* [WHAT IS NEEDED]: Condense the paragraph beginning "For Phillips, the Reagan era represented" in the excerpted passage on inequality below into a short bulleted list that keeps its main figures.

* [EXCERPTED PASSAGE]:
• • • •

The era’s public policy consequences were stark. Tax law changes benefited high-income earners, while spending cuts hit the poor and working-class hardest. Full-employment gave way to inflation fighting as the nation’s principal economic goal. Republicans focused on discontent with tax and spending policies among white voters providing support for pro-wealthy policies like cuts in the tax rate on capital gains, a form of income limited to about 10 percent of the nation’s population.
If Edsall’s insights into the way changes within the Democratic party contributed to growing inequity have proven particularly discerning, so too were those of Kevin Phillips regarding the Republicans. Phillips analysis seemed to draw particular attention because he had been something of an architect of the “silent majority” and “Southern strategy” that put Republicans in control of the White House for the better part of a quarter-century following the election of Richard Nixon in 1968.
For Phillips, the Reagan era represented the third period of conservative capitalist overdrive in American history. (The first occurred at the end of the 19th century, the second in the 1920s.) By the end of the 1980s, America had become the most unequal of the advanced industrial democracies. Phillips cites analyses suggesting that between 1977 and 1987, the average after-tax income of a family in the lowest 10 percent saw a drop of 10.5 percent, while incomes for a family in the upper 10 percent increased by 24.4 percent. Incomes for the top 1 percent skyrocketed by 74.2 percent over the decade. Wealth distribution numbers are even more unequal. The share of wealth owned by the top ½ of one percent (420,000 households) rose to 26.9 percent of U.S. family net worth, after having fallen for the previous four decades. The top 10 percent held fully 68 percent of the all the wealth in America.
Phillips speaks with authority on the new GOP populism, belligerently anti-establishment and anti-elite, that flowered under Nixon, and the emergence of a new Republican elite under Reagan. It was that cultural populism that provided cover for the party’s regressive economic agenda (see also Thomas Frank’s What’s the Matter with Kansas?: How Conservatives Won the Heart of America).
For Phillips, the three eras of capitalist overdrive shared 10 common characteristics: conservative politics, a reduced role for government, difficulties for labor, large-scale economic and corporate restructuring, tax reduction, anti-inflationary praxis, a two-tier economy, concentration of wealth, increased debt and speculation, and a speculative implosion.
In the Reagan era, Phillips notes, tax law changes favoring the well-off combined with a shift in government spending away from programs benefiting the poor and working class and toward the military to exacerbate inequity. Making matters worse were deregulation and debt. Phillips would go on to argue in Arrogant Capital: Washington, Wall Street, and the Frustration of American Politics (1994) that the “finanacialization of America” and the speculative frenzy it engendered magnified inequality and created a “stocks up, jobs down” environment.

• • • •

* [DATASET EXCERPT]:
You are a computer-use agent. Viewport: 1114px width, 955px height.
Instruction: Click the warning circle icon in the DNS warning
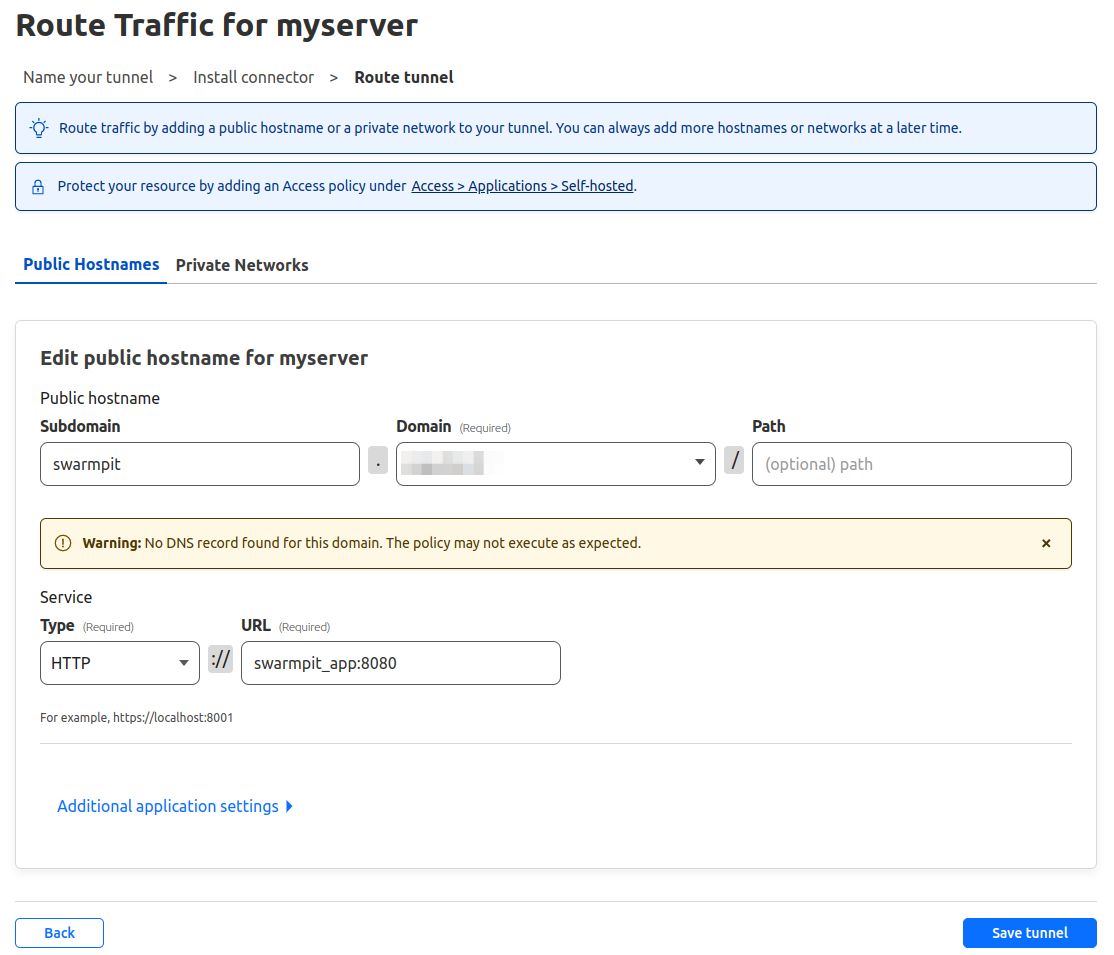63,542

• • • •

* [EXERCISE RESPONSE]:
- Phillips sees the Reagan era as the third period of conservative capitalist overdrive in American history. The first two came at the end of the 19th century and in the 1920s.
- By the end of the 1980s, America was the most unequal of the advanced industrial democracies.
- Analyses Phillips cites suggest that from 1977 to 1987, average after-tax family income fell 10.5 percent for the lowest 10 percent. It rose 24.4 percent for the top 10 percent and 74.2 percent for the top 1 percent.
- Wealth was distributed even more unequally:
  - The top half of one percent (420,000 households) held 26.9 percent of U.S. family net worth, up after four decades of decline.
  - The top 10 percent held 68 percent of all the wealth in America.